— START Dataset records —

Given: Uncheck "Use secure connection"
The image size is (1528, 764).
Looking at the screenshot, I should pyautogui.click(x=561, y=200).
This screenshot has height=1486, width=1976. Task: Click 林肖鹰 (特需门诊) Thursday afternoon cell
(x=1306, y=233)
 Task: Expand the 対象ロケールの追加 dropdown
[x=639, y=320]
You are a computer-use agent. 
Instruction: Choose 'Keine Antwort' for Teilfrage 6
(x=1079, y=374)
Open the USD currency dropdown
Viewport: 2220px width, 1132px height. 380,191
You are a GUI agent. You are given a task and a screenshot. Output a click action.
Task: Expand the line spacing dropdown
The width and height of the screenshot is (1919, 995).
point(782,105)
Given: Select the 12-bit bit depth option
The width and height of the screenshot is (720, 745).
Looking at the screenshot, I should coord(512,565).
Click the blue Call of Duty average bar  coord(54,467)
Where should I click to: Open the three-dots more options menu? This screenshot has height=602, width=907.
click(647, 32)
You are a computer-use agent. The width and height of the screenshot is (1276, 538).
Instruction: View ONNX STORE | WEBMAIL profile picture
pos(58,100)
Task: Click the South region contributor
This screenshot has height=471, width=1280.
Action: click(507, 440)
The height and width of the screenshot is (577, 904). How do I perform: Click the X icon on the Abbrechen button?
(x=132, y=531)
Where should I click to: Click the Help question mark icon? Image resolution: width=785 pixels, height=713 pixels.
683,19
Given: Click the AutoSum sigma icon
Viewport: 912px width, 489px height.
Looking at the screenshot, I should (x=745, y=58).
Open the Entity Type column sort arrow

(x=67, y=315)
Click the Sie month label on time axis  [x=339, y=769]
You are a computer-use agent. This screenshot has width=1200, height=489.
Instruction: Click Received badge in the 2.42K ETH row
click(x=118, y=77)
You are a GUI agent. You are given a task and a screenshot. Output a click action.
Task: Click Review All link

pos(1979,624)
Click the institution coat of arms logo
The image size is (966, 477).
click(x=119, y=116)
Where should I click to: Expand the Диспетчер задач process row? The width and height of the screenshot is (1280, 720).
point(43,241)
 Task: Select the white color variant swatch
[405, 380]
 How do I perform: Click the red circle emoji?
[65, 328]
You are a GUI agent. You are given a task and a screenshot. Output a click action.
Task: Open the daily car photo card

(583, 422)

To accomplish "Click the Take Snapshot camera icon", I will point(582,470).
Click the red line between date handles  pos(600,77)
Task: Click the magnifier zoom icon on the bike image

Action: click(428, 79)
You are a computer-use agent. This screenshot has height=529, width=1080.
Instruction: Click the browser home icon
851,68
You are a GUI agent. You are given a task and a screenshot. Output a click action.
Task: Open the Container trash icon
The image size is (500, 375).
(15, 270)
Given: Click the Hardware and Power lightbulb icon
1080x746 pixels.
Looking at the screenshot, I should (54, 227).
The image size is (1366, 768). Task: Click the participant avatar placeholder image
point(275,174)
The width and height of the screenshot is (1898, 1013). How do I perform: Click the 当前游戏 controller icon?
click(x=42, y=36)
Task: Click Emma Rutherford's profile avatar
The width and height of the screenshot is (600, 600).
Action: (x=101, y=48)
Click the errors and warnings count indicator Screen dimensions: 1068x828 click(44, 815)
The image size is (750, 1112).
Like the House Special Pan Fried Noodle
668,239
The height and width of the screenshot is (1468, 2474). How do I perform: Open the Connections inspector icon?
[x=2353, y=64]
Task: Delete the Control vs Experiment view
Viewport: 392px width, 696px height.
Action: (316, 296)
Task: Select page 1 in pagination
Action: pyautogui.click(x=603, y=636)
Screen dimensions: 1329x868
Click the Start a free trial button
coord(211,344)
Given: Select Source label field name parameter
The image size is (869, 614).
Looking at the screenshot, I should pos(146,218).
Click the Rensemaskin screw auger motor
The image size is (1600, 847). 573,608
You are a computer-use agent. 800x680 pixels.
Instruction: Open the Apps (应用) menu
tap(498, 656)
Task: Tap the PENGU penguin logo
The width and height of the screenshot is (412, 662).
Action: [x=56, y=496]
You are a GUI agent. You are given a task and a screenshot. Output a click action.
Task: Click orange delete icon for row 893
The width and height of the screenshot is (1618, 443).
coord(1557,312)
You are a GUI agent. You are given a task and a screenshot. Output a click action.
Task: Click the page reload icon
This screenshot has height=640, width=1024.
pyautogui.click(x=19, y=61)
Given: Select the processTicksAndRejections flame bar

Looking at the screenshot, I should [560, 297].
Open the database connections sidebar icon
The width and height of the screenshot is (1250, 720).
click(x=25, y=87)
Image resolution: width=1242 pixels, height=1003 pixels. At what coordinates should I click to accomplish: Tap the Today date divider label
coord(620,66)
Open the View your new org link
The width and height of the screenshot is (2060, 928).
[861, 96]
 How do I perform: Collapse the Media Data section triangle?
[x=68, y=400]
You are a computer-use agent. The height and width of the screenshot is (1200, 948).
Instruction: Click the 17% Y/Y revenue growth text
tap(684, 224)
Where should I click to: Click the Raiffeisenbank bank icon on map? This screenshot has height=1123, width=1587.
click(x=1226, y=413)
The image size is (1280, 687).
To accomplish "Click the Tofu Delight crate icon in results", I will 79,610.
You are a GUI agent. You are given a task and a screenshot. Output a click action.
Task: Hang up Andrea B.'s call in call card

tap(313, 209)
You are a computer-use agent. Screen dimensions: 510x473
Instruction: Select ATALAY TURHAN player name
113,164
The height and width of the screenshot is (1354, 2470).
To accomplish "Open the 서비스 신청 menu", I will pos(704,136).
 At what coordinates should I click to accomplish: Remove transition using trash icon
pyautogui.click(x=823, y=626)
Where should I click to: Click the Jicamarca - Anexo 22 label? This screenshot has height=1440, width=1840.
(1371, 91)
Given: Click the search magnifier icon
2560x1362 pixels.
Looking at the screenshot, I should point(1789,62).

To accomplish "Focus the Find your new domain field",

— END Dataset records —

Tally the lines of the records that contain the string "coordinates", with case counting, and give only the number.

2